Als wahres Multitalent zeigte Shiva Asadbeck in der Rolle der Ophelia bewegende Gesangs- und Tanzdarbietungen. Wer die Aufführungen der EDG kennt, wird festgestellt haben, dass die Dichte und Vielfalt der Tänze stark zugenommen haben. Dieses Element, das zu bewahren lohnenswert ist, sorgte für gelungene Unterbrechungen und verlieh der Tragödie einen modernen Anstrich.
Ebenso neu war die musikalisch herausragende Unterstützung durch die Band der Ehemaligen (Julia Baranowska, Dennis und Robin Abresch, Dominik Reinmann, Marlene Mesa, Nicole Vovk)), die die emotionalen Höhepunkte der Aufführung vertieften und teilweise auch übersetzten. Denn trotz der Bekanntheit des Stücks bleibt der hohe sprachliche Anspruch des Textes sowohl für Schauspieler:innen als auch für Zuschauer:innen bestehen.

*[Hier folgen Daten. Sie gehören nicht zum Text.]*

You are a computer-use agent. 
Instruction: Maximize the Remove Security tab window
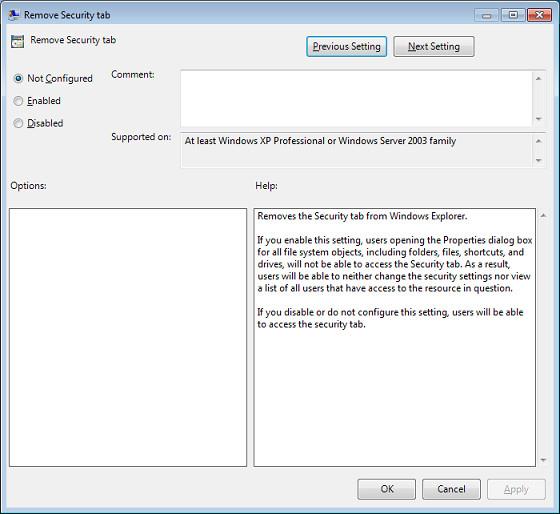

Hierbei war auch die herausragende Technik (Louis Schmidt, Fritz Doeleke, Eric John, Liam Gisi, Matthias Ahrens) eine gute Übersetzungshilfe, indem sie durch Hintergrundtext, Licht und den Einsatz von Musik half, sprachliche Barrieren zu überwinden.
Die humoresken Einlagen von Caspar Bosse, Han Mio Redecke, M. Pogrebnyak und Jonas Müller in den Rollen von Rosencrantz, Guildenstern, Horatio und Polonius brachten dem Publikum viele Lacher und passten sicherlich ganz im Sinne Shakespeares zum humorvollen Teil der Tragödie. Das befreite Spiel des Ensembles hob insgesamt den humorvollen Aspekt der Tragödie besonders hervor. Jan Beckermann, der die Rolle des Laertes ohne Konventionen begleitete, ist hier besonders zu erwähnen.
Dagegen bewahrte Lucia Luislampe als Königin Gertrude stets ihre Fassung, was besonders angesichts des Spiels von Artur Mayzels in der Rolle ihres Gatten Claudius zu bewundern ist: Denn durch seinen konsequent durchgehaltenen schottischen Akzent verlieh er der Figur eine unterhaltsame Albernheit.
Das Lob für Einzelne könnte endlos fortgeführt werden. Dies verdeutlicht, dass der Erfolg dieser Aufführung klar eine Ensembleleistung ist. Sowohl die kleinen als auch die großen Rollen, die Musik, der Tanz und die Technik greifen in dieser Inszenierung sichtbar, hörbar und spürbar ineinander. Alle scheinen uhrwerksgleich miteinander verbunden.
Dass die Verbundenheit zur EDG über die Schulzeit hinausgeht, zeigt sich im fortwährenden Einsatz unserer Allstars (EDG-Band (s.o.), Awena Voigt, Viviane Liebig, Valentin Ratiu, Niclas Gellert, Jan Beckmann), die die EDG auch in diesem Jahr musikalisch und schauspielerisch unterstützten.
Ein Name darf jedoch trotz herausragender Teamleistung nicht unerwähnt bleiben: Ilka Springmann. Als Regisseurin der Goetheschule treibt sie ihr Ensemble und alle Mitarbeitenden wertschätzend zu Höchstleistungen an: Die Uhrmacherin des Uhrwerks, die weiß, dass auch das kleinste Rädchen zum Funktionieren des Ganzen beiträgt und unersetzlich ist.
Im Rahmen der Premiere erinnerte Ilka Springmann an die Anfänge der EDG unter Hans Werner, dem sie dafür dankte, das Ensemble ins Leben gerufen zu haben. Dass sie Hamlet auf den Spielplan gesetzt hat, darf auch als Würdigung seiner Arbeit gelesen werden.
Insgesamt wurde das Ensemble unter Leitung von Ilka Springmann der Tragödie mehr als gerecht und lieferte eine gelungene Neuinszenierung des „Hamlet“ ab, die Lust macht, sich weiterhin mit „Hamlet“ auseinanderzusetzen, und seine Bedeutsamkeit offenbarte.